Nouriel Roubini: Why AI poses a threat to millions of workers
Business sectors ranging from agriculture and manufacturing to automotive and financial services are increasingly turning to artificial intelligence as a means to automate large swaths of their organizations—and, along the way, save enormous sums through improved efficiencies.
But, says ‘Megathreats' Author and NYU Stern School of Business professor Nouriel Roubini, the rise of AI will also have a massively negative impact on workers throughout the economy.
AI has helped revolutionize everything from the smartphones in our pockets to our grocery stores, which use the technology to better predict which items customers want to see on shelves. However, Roubini, whose prediction of the 2008 financial crisis earned him the moniker “Dr. Doom,” says AI poses a threat to millions of workers.
“The downside is that while AI, machine learning, robotics, automation increases the economic pie, potentially, it also leads to losses of jobs and labor income,” Roubini said during an interview at Yahoo Finance’s All Markets Summit.
Take autonomous cars. While they could dramatically reduce the number of car accidents, significantly cutting down on the number of deaths and injuries caused on the nation’s roadways, they’ll also put millions out of work. “You have, what, 5 million Uber and Lyft drivers, 5 million truckers and teamsters, and they’re going to be gone for good,” Roubini said. “And which jobs are they going to get?
Fully autonomous vehicles are still years away from hitting the roads. The majority of the technology that’s currently available is meant to assist drivers rather than actually control vehicles themselves. But automakers have made it clear that they are intent on developing the technology to the point where there’s no need for a driver at all.
But according to Roubini, it’s not just drivers and truckers who might be at risk of losing their jobs. As AI becomes more powerful, it could be used to replace workers in creative fields including the arts.
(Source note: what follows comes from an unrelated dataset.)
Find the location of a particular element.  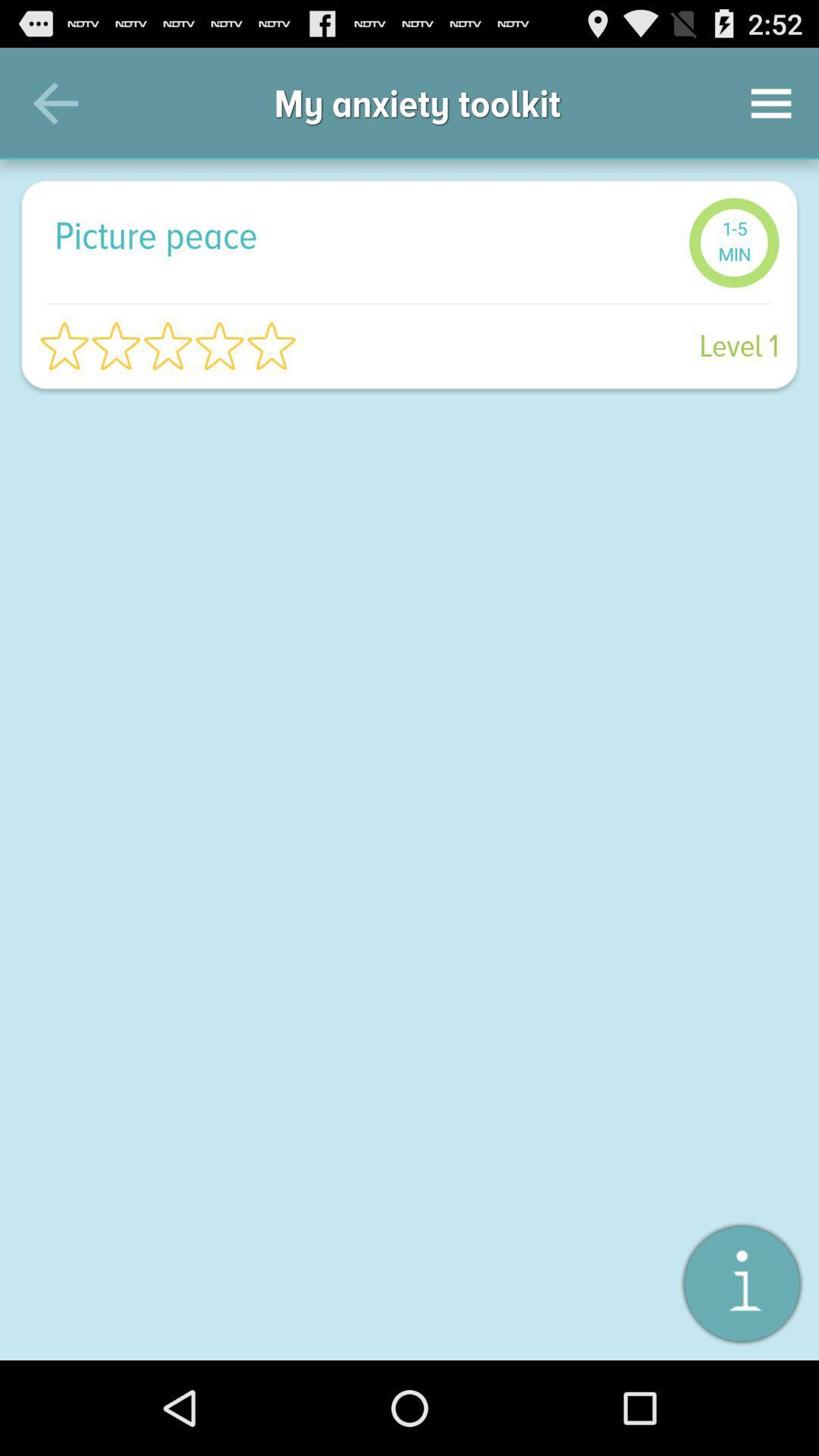

picture peace is located at coordinates (363, 234).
“Increasingly, even cognitive jobs that can be divided into a number of tasks are also being automated,” Roubini said. “Even creative jobs; there are now AIs that will create a script or a movie, or make a poem, or write...or paint, or even [write] a piece of music that soon enough is going to be top 10 in the Billboard Magazine chart.”
While it might be some time before AI is winning any major awards or art prizes, if ever, it is being used to create digital art. Take the open-source DALL-E, which allows users to type in a series of words and get an image based on millions of photos pulled from the internet.
While artists are unlikely to disappear anytime soon, the fact that AI is racing into once unimaginable sectors of the economy could eventually mean Roubini's prognostications, like some of his others, will prove true.